Baigné dans un univers délicieusement kitsch, avec ses intérieurs de sitcom, ses costumes colorés et ses coupes de cheveux passées de mode, Potiche offre une reconstitution hilarante de la France des années 70 tout en développant un propos social et féministe pertinent, dont la résonance avec la France d’aujourd’hui n’échappera à personne. Le film aborde en effet le thème de l’émancipation féminine sous l’angle de la crise de couple, du travail des femmes mais aussi de leur implication dans le monde de la politique, le tout sur fond de lutte des classes.

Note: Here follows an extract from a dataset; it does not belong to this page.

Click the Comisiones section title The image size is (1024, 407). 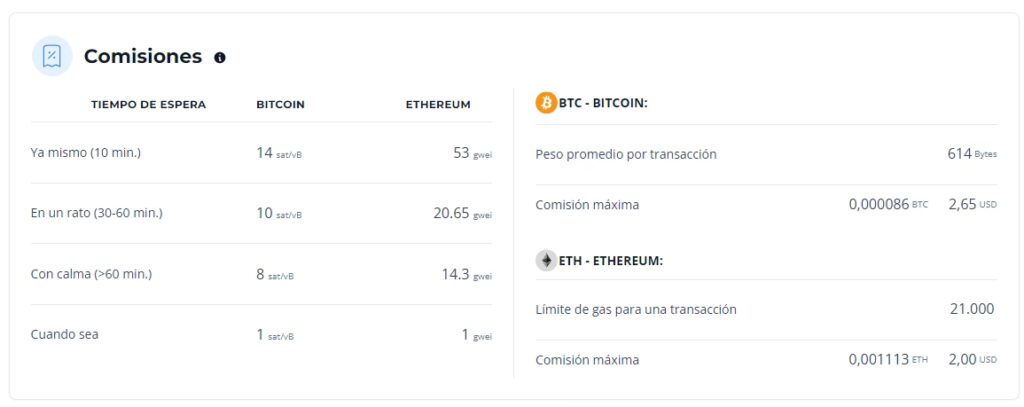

Pour donner du relief au personnage haut en couleurs de Suzanne Pujol, Français Ozon fait appel à Catherine Deneuve, qui aborde son rôle avec un mélange salutaire de conviction et d’auto-dérision. La comédienne est entourée d’un casting d’excellence, entre Gérard Depardieu qui collabore avec elle pour la septième fois à l’écran, Fabrice Luchini, formidablement odieux en époux tyrannique et comique malgré lui. Outre Karin Viard qui confirme qu’elle est l’une des plus grandes actrices françaises du moment, on relèvera les prestations de Judith Godrèche, délicieuse en garce de la famille, et Jérémie Rénier, dont le look à lui seul vaut le détour.